The executor is not legally required by law, even if they are instructed to do so in the will. If there is no executor or no will left by the deceased person, then someone is chosen to become an administrator. The administrator carries out the tasks that an executor would otherwise do instead. However if a will is non-existent, the elected individual is usually someone who would benefit from the deceased’s estate or a family relative.
The principal registry must be contacted with a proof of death certificate in order to release the will. The executor will need to provide proof that they are the executor of the deceased before this can be released. A certificate of the deposit will need to be produced to the principal keeper in order to retrieve the will.
With regards to whether they have left a will, they may have stated who will carry out the probate procedure. In some cases executors will employ the services of a solicitor to carry out the tasks. Or sometimes they will refer legal documentation to a solicitor to check through.
To calculate the estate, it’s necessary to sort through the decease’s assets, which will include accounts, personal belongings, cars, property, polices and other accounts from financial institutions.
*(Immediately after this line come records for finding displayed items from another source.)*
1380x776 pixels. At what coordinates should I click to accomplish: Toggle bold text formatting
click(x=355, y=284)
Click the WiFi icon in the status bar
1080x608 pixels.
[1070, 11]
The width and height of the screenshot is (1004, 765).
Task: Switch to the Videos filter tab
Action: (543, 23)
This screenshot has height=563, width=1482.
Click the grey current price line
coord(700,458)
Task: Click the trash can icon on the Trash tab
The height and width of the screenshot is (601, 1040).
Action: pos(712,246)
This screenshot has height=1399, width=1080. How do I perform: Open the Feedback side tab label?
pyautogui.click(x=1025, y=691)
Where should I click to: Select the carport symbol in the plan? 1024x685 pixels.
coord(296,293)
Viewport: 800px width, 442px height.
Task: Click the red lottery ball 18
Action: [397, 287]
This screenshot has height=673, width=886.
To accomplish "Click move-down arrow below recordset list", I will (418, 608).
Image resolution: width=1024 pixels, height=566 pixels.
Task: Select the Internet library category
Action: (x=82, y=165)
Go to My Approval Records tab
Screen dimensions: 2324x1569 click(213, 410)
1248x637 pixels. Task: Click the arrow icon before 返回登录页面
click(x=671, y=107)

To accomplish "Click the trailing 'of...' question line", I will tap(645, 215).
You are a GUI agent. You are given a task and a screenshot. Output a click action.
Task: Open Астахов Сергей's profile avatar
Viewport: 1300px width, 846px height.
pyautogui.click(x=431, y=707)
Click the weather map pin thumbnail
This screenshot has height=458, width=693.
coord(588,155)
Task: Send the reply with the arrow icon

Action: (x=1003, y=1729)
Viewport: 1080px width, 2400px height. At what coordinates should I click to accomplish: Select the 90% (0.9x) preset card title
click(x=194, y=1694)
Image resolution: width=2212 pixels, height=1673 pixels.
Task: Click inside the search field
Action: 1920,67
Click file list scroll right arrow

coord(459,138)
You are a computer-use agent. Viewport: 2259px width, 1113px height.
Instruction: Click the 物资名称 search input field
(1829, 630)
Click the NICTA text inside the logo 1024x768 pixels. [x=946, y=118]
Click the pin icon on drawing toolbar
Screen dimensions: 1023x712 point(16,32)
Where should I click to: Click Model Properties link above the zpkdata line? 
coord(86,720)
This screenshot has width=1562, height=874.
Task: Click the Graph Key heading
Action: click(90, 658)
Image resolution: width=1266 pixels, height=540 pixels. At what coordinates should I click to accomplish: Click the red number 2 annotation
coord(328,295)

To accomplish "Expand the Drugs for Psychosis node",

Intestacy is the legal term if the estate of the deceased far out weighs the enforced debts. If there isn’t enough money from the deceased to cover the expenses left behind. Debts, mortgages, credit cards, loans will be taken into consideration in the overall cost of funeral expenses. Properties would have to be valued by an estate agent or a valuer to determine its worth.
Grant of representation will be requested by banks and other financial institutions before they are official allow the executor to distribute funds or assets the deceased person may have. This is sent in the post to the executor and produced at banks and other financial institutions. Then any outstanding debts owed must then be settled at which point the estate can be fairly divided. In some cases a Grant may not be needed if the deceased has an estate of less than 5,000 or given to a partner if it is jointly in their names.
Inheritance tax forms are essential to complete even if no tax is due they are still a legal requirement. After these forms have been filled out they are sent to the probate registry service, and HMRC will decide if any tax is due. The executor is invited to attend a probate office or solicitor’s office to swear an oath.